Hereditary spastic paraplegias (HSP) are a genetically heterogeneous group of disorders characterized by a distal axonopathy of the corticospinal tract motor neurons leading to progressive lower limb spasticity and weakness. Intracellular membrane trafficking, mitochondrial dysfunction and myelin formation are key functions involved in HSP pathogenesis. Only recently defects in metabolism of complex lipids have been implicated in a number of HSP subtypes. Mutations in the 23 known autosomal recessive HSP genes explain less than half of autosomal recessive HSP cases. To identify novel autosomal recessive HSP disease genes, exome sequencing was performed in 79 index cases with autosomal recessive forms of HSP. Resulting variants were filtered and intersected between families to allow identification of new disease genes. We identified two deleterious mutations in the phospholipase DDHD2 gene in two families with complicated HSP. The phenotype is characterized by early onset of spastic paraplegia, mental retardation, short stature and dysgenesis of the corpus callosum.
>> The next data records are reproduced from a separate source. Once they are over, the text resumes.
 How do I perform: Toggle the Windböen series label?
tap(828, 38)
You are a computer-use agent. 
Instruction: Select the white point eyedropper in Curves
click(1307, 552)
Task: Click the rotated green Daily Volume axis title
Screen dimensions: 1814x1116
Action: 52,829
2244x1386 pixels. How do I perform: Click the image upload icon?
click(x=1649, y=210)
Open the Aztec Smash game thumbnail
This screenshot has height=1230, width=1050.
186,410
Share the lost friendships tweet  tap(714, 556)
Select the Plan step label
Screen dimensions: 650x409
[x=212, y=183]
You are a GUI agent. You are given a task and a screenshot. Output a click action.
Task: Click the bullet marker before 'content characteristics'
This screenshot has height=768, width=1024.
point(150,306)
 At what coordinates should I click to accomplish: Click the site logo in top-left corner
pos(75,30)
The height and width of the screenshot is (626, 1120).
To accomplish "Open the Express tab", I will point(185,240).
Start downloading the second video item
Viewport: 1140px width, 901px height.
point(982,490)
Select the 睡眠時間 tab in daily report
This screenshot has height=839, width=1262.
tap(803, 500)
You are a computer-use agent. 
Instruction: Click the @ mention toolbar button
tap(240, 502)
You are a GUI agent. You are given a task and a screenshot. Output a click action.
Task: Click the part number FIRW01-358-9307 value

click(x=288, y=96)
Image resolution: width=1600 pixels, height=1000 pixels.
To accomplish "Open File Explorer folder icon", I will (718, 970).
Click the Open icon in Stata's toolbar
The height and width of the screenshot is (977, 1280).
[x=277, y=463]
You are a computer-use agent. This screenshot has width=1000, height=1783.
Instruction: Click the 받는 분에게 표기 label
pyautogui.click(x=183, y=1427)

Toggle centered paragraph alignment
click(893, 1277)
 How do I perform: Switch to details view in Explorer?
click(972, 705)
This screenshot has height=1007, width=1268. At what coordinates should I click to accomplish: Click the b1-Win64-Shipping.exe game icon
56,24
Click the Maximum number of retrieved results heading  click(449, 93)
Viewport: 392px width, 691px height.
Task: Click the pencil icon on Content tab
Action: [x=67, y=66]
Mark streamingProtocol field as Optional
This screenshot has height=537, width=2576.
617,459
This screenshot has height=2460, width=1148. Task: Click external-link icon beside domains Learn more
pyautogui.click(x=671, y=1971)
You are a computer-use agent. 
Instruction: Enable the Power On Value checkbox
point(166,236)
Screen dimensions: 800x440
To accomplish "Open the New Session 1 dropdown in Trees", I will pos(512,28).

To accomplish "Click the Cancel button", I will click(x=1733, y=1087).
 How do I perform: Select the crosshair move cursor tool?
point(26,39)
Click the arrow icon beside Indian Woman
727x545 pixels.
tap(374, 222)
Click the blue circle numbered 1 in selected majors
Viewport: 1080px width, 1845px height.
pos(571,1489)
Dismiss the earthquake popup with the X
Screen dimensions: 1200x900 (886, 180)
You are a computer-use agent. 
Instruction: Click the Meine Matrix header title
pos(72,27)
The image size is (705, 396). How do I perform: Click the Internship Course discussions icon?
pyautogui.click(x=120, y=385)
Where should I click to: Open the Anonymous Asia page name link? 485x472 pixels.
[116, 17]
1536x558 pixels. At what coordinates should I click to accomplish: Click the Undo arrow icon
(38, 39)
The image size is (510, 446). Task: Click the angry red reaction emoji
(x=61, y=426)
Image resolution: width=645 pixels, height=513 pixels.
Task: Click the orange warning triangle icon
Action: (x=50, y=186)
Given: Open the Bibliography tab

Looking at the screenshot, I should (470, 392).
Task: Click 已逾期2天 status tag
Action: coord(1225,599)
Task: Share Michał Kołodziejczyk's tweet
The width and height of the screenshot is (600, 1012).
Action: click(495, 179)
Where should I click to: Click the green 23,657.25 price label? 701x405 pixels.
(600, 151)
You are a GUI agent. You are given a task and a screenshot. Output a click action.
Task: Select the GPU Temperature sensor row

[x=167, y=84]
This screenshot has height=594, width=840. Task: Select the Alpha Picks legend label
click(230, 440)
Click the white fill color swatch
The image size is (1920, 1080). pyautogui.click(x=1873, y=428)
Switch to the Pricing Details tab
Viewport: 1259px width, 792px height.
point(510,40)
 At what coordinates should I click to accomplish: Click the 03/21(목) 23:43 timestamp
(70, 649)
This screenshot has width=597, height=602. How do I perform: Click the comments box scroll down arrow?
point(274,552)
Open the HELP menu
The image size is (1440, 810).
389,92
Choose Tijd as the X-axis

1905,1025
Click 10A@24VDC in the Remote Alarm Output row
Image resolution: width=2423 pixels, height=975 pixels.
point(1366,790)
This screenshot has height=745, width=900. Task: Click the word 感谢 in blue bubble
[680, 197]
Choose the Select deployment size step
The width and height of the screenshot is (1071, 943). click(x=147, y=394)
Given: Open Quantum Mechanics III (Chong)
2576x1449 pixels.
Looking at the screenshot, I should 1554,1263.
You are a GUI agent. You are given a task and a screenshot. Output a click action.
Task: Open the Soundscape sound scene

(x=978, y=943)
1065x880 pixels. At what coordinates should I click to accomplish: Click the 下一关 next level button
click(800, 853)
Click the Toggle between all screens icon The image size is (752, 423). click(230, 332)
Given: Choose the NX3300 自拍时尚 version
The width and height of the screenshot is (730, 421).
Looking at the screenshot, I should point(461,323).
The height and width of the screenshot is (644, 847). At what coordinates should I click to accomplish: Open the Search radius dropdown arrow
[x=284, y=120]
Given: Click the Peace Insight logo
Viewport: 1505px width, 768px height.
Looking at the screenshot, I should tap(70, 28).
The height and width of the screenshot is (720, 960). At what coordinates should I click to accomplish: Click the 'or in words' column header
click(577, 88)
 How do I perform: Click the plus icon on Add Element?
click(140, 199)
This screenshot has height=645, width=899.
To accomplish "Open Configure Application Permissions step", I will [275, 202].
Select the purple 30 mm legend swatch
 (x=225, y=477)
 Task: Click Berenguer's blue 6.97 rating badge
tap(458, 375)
Phospholipase DDHD2 is involved in intracellular membrane trafficking at the golgi/ endoplasmic reticulum interface and has been shown to possess phospholipase A1 activity in vitro. Discovery of DDHD2 mutations in HSP might therefore provide a link between two key pathogenic themes in HSP: membrane trafficking and lipid metabolism.

摘要

遗传性痉挛性截瘫(HSP)是一组遗传异质性疾病,其特征是皮质脊髓束运动神经元的远端轴突病,导致进行性下肢痉挛和无力。细胞内膜运输、线粒体功能障碍和髓鞘形成是 HSP 发病机制中的关键功能。直到最近,复杂脂质代谢缺陷才被认为与多种 HSP 亚型有关。23 种已知的常染色体隐性 HSP 基因的突变仅能解释不到一半的常染色体隐性 HSP 病例。为了鉴定新的常染色体隐性 HSP 疾病基因,对 79 例常染色体隐性 HSP 患者进行了外显子组测序。对结果中的变异进行过滤,并在家族之间进行交叉,以鉴定新的疾病基因。我们在两个具有复杂 HSP 的家族中发现了磷脂酶 DDHD2 基因中的两个有害突变。该表型的特征是痉挛性截瘫、智力迟钝、身材矮小和胼胝体发育不良的早期发病。磷脂酶 DDHD2 参与高尔基体/内质网界面的细胞内膜运输,并已被证明在体外具有磷脂酶 A1 活性。因此,在 HSP 中发现 DDHD2 突变可能为 HSP 中的两个关键发病主题(膜运输和脂质代谢)之间提供了联系。